The blocks are $Q$ on the upper left, $R$ on the upper right. Calculate the fundamental matrix

$$N=(I-Q)^{-1}$$

And then the probabilities of the chain being absorbed to a particular absorbing state are given by the matrix

$$B=NR.$$

The chain starts at the state indexed $1$ so the first row of $B$ will give the probabilities.

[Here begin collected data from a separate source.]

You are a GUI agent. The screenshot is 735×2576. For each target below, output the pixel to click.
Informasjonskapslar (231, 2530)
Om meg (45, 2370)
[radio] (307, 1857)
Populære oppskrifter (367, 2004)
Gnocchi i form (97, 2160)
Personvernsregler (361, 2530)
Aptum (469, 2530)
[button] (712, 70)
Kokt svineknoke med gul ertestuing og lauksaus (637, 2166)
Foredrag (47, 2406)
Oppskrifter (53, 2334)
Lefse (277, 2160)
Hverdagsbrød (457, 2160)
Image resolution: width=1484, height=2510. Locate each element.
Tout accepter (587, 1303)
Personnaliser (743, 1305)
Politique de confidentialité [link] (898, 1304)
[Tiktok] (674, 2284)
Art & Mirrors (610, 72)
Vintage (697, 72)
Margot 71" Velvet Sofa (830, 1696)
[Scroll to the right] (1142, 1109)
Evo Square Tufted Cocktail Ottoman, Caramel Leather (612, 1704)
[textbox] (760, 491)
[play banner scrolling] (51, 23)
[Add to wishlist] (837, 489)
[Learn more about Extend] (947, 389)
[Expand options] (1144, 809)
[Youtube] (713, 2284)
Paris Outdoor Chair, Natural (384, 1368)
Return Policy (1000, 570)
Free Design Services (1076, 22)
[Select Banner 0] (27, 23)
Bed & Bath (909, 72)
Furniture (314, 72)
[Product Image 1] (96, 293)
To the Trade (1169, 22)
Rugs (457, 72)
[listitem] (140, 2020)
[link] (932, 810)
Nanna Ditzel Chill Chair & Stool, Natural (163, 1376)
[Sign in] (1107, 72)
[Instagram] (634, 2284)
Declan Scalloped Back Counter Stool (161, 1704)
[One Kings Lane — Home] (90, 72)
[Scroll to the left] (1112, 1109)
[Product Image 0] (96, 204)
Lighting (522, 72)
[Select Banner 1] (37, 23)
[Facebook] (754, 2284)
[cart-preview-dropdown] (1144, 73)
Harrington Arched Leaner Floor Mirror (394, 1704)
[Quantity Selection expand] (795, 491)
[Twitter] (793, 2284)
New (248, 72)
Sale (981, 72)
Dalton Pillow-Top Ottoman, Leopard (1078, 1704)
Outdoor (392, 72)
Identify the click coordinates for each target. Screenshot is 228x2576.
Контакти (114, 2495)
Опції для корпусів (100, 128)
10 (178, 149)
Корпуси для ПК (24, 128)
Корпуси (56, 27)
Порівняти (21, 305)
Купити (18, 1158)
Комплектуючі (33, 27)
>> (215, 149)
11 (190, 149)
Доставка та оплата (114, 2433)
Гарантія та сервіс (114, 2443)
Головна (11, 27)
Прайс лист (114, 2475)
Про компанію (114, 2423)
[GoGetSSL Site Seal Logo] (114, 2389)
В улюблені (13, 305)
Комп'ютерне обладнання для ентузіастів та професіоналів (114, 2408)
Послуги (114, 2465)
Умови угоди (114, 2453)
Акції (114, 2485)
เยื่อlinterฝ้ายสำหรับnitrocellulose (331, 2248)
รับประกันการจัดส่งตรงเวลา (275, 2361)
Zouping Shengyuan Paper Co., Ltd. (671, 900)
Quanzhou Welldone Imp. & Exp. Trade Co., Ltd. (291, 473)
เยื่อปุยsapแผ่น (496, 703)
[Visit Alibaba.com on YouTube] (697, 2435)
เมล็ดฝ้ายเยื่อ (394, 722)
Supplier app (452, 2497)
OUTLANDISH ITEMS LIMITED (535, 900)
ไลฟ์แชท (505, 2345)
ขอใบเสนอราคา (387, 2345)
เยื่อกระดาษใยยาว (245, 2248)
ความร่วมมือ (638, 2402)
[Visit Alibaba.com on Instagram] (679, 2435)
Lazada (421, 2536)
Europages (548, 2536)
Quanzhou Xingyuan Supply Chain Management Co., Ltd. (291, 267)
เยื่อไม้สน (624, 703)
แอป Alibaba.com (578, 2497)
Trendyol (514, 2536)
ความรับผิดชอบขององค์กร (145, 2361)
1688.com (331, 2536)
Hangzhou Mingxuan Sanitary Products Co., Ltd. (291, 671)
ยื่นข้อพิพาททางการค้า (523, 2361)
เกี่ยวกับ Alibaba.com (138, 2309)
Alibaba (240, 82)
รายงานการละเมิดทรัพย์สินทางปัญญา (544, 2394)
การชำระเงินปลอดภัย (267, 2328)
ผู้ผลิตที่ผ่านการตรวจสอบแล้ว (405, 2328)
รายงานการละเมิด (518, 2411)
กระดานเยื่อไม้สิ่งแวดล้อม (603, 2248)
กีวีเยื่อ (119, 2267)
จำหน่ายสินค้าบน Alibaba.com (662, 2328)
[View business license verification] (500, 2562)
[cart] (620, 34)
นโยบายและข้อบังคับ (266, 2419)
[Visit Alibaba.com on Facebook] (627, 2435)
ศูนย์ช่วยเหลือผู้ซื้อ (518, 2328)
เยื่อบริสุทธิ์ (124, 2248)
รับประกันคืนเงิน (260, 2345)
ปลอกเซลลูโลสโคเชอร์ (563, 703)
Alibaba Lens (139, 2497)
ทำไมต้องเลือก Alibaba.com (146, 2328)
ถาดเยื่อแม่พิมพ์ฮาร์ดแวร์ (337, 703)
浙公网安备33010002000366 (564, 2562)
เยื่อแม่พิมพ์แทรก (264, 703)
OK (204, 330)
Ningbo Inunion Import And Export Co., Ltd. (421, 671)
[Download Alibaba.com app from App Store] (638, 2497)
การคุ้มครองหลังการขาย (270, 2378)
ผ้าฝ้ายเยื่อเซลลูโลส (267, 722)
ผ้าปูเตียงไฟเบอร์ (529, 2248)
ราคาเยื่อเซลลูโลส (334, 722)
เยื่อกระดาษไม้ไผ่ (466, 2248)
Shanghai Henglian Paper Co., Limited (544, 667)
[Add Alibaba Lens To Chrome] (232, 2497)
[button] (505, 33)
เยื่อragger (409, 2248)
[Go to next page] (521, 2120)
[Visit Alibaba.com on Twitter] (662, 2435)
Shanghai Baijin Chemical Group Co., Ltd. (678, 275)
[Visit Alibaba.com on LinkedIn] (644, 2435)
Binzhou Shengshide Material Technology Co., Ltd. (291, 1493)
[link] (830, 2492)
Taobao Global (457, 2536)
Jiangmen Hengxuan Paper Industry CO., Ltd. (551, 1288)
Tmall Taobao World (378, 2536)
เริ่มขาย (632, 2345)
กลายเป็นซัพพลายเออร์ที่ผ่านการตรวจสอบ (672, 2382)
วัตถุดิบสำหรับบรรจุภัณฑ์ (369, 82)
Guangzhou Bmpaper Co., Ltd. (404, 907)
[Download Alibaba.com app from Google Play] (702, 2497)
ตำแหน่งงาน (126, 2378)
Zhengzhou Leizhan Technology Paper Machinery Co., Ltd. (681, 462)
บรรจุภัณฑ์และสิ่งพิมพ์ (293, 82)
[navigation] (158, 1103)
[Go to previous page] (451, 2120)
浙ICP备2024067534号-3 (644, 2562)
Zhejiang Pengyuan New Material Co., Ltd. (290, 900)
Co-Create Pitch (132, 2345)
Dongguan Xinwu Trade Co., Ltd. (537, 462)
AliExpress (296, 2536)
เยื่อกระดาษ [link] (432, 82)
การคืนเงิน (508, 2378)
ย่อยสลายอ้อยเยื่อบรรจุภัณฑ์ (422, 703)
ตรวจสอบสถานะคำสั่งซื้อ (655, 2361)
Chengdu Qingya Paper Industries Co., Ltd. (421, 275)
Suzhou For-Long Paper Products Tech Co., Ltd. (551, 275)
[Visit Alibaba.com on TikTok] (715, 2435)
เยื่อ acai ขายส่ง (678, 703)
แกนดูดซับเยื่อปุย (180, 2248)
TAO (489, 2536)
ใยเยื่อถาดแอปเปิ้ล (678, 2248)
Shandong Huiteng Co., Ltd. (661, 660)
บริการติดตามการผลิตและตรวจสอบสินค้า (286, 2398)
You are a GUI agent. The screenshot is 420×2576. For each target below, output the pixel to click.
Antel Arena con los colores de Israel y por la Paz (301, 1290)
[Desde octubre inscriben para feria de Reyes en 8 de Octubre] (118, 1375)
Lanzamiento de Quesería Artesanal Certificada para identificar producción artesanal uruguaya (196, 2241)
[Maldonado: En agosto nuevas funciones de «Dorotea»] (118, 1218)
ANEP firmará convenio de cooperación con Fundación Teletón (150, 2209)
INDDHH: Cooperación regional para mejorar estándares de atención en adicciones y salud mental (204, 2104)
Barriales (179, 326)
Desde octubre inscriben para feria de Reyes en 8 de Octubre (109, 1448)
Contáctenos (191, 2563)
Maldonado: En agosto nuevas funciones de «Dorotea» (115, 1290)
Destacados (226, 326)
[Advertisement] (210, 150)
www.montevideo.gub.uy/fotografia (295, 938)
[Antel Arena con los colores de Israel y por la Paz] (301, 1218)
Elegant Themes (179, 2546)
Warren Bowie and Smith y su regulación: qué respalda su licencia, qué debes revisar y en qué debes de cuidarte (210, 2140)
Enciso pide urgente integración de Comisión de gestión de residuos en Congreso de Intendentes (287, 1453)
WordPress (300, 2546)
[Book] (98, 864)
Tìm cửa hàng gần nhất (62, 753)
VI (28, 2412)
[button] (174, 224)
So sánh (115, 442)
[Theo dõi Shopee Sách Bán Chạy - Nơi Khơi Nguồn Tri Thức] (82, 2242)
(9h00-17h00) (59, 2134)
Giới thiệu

Calculating (with computer) I get:

$$N = \frac{1}{12} \begin{pmatrix} 12 & 4 & 6 & 4 & 3 & 3 \\ 0 & 12 & 0 & 6 & 0 & 3 \\ 0 & 0 & 12 & 4 & 6 & 4 \\ 0 & 0 & 0 & 12 & 0 & 6 \\ 0 & 0 & 0 & 0 & 12 & 4 \\ 0 & 0 & 0 & 0 & 0 & 12 \\ \end{pmatrix} $$

And $$ R = \begin{pmatrix} \frac{1}{6} & 0 & 0 \\ \frac{1}{6} & \frac{2}{6} & 0 \\ \frac{1}{6} & 0 & 0 \\ \frac{1}{6} & \frac{2}{6} & 0 \\ \frac{1}{6} & 0 & \frac{3}{6} \\ \frac{1}{6} & \frac{2}{6} & \frac{3}{6} \\ \end{pmatrix} $$

So the first row of $B$ is

$$ \begin{pmatrix} \frac{4}{9} & \frac{11}{36} & \frac{1}{4} \end{pmatrix} $$

(EDIT2: I had $9$ in the denominator before where there should be $6$. Now it's fixed).